#### Information provided:
____________________

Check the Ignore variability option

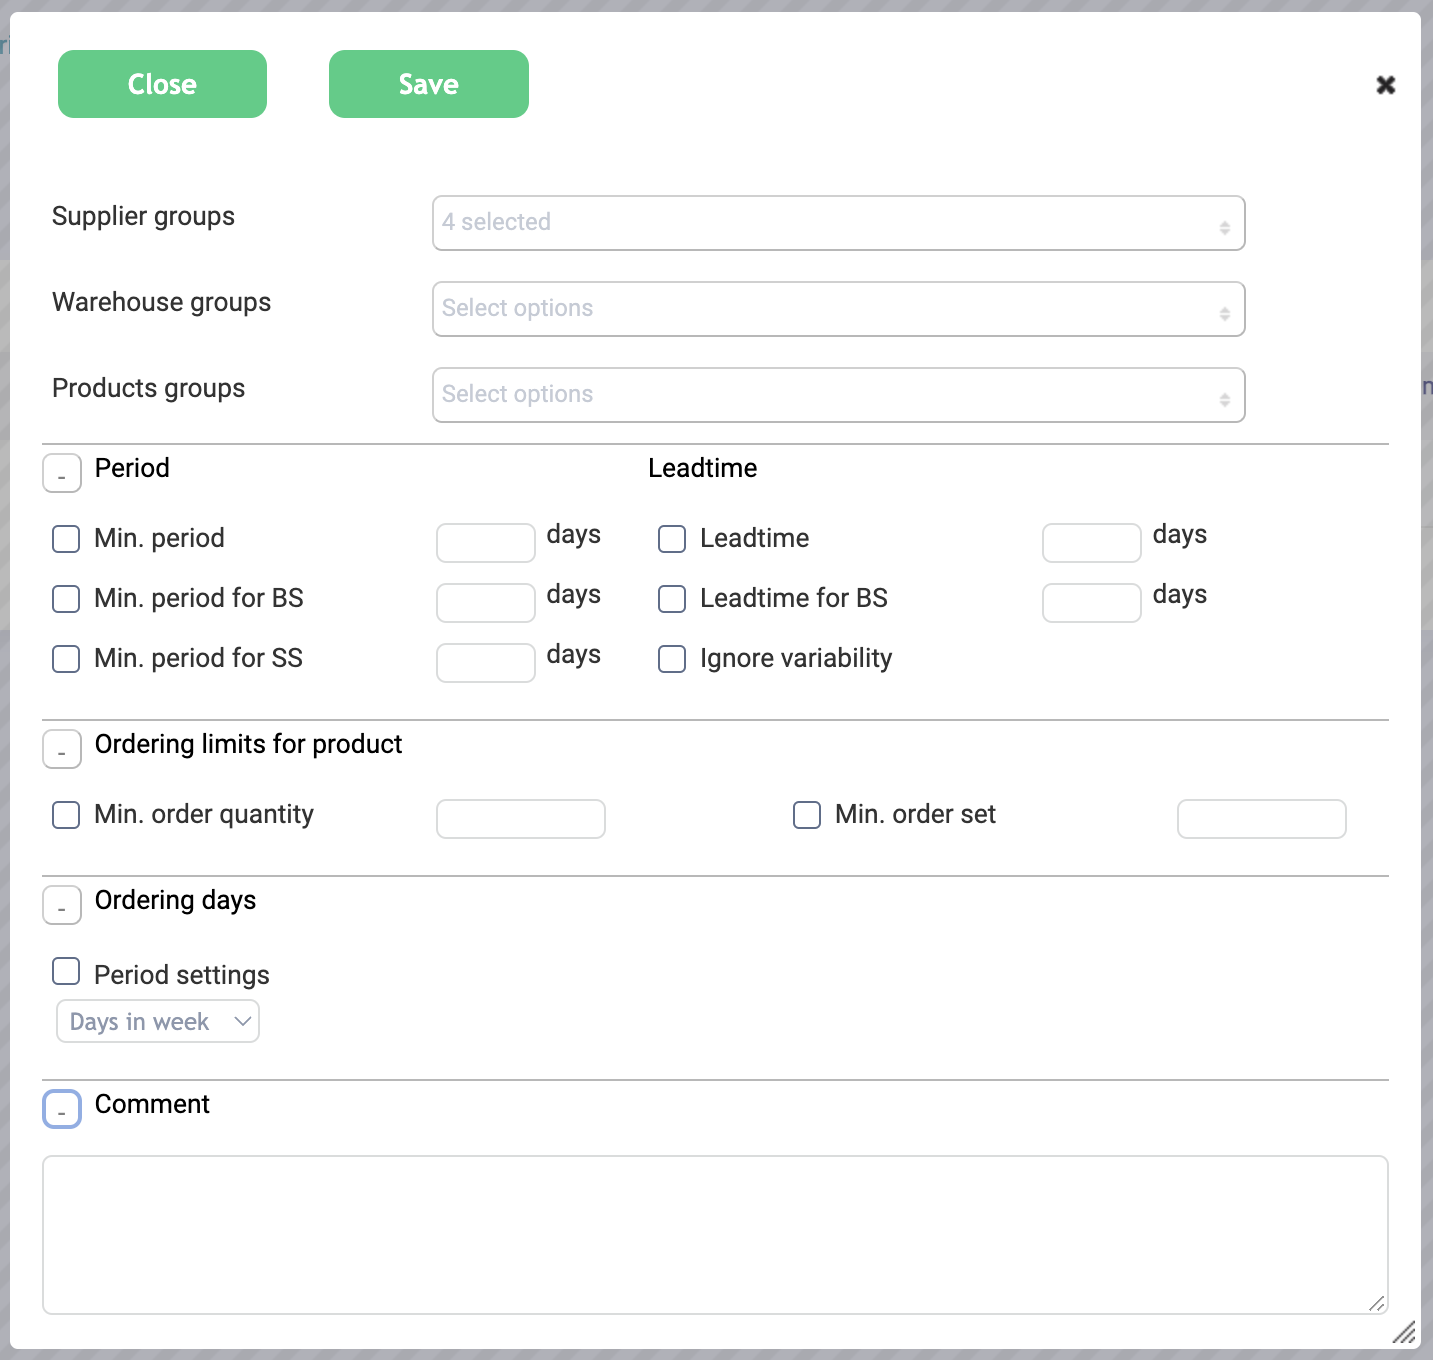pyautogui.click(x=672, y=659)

____________________

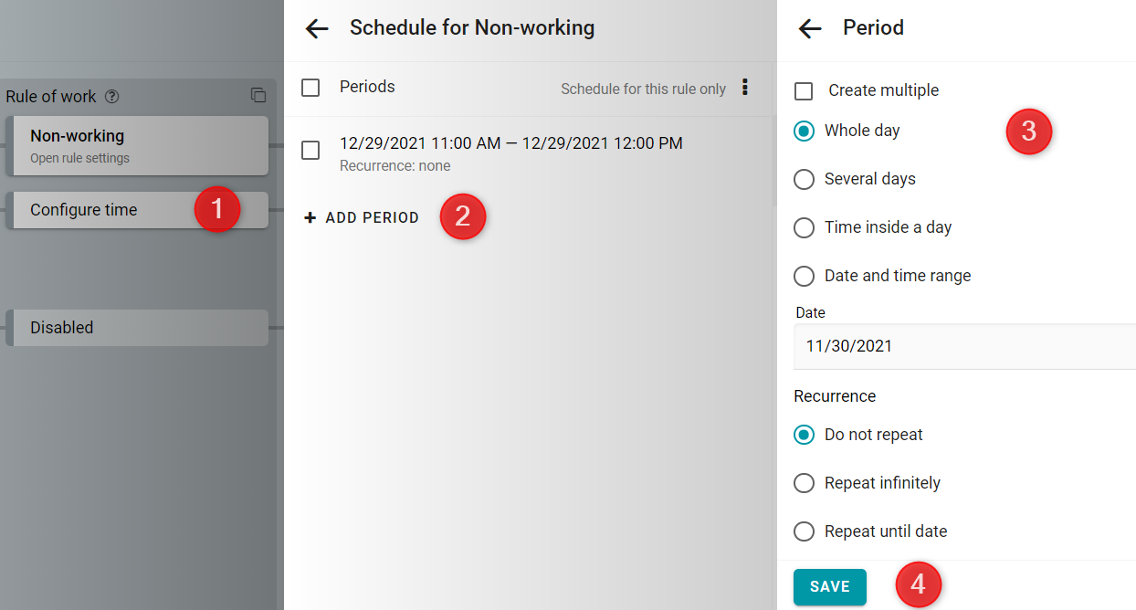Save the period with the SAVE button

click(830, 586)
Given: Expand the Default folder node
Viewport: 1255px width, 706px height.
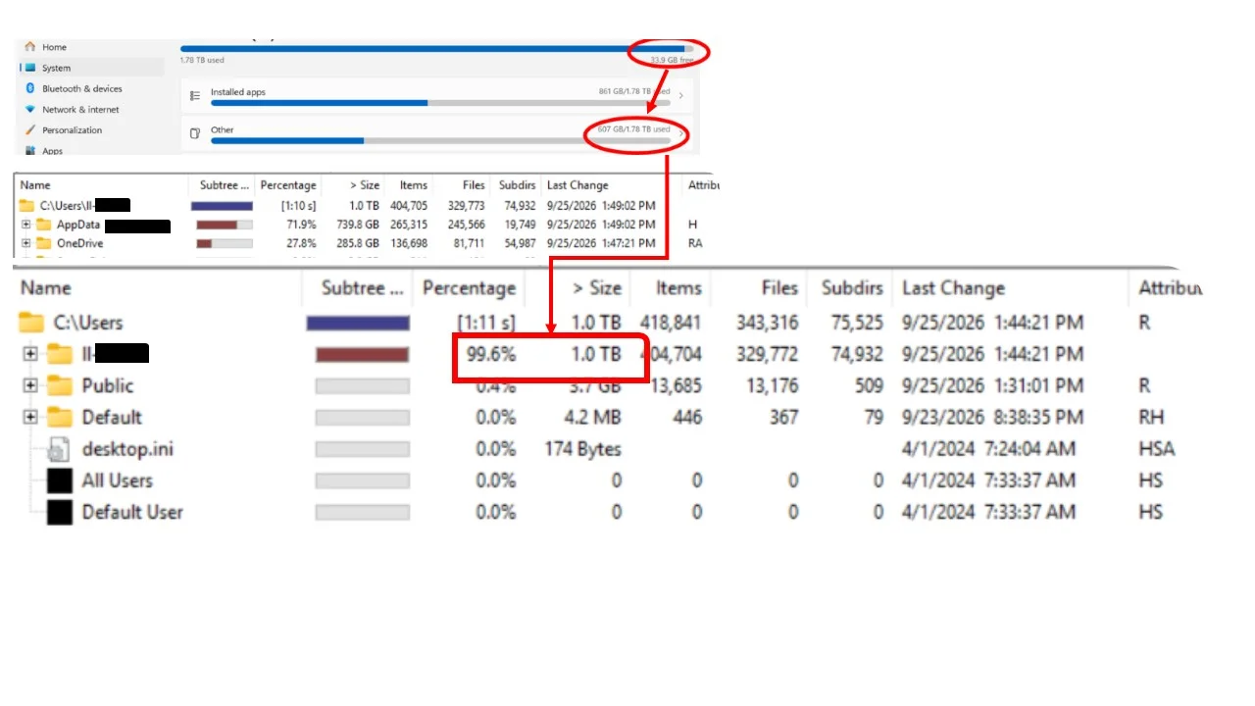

____________________

#### How to complete this task:
Starting at the line with "Given: Expand the Default folder node" and ending at the line with "Viewport: 1255px width, 706px height.", print each line of the listing above exactly, with no other lines.

#### Response for this exercise:
Given: Expand the Default folder node
Viewport: 1255px width, 706px height.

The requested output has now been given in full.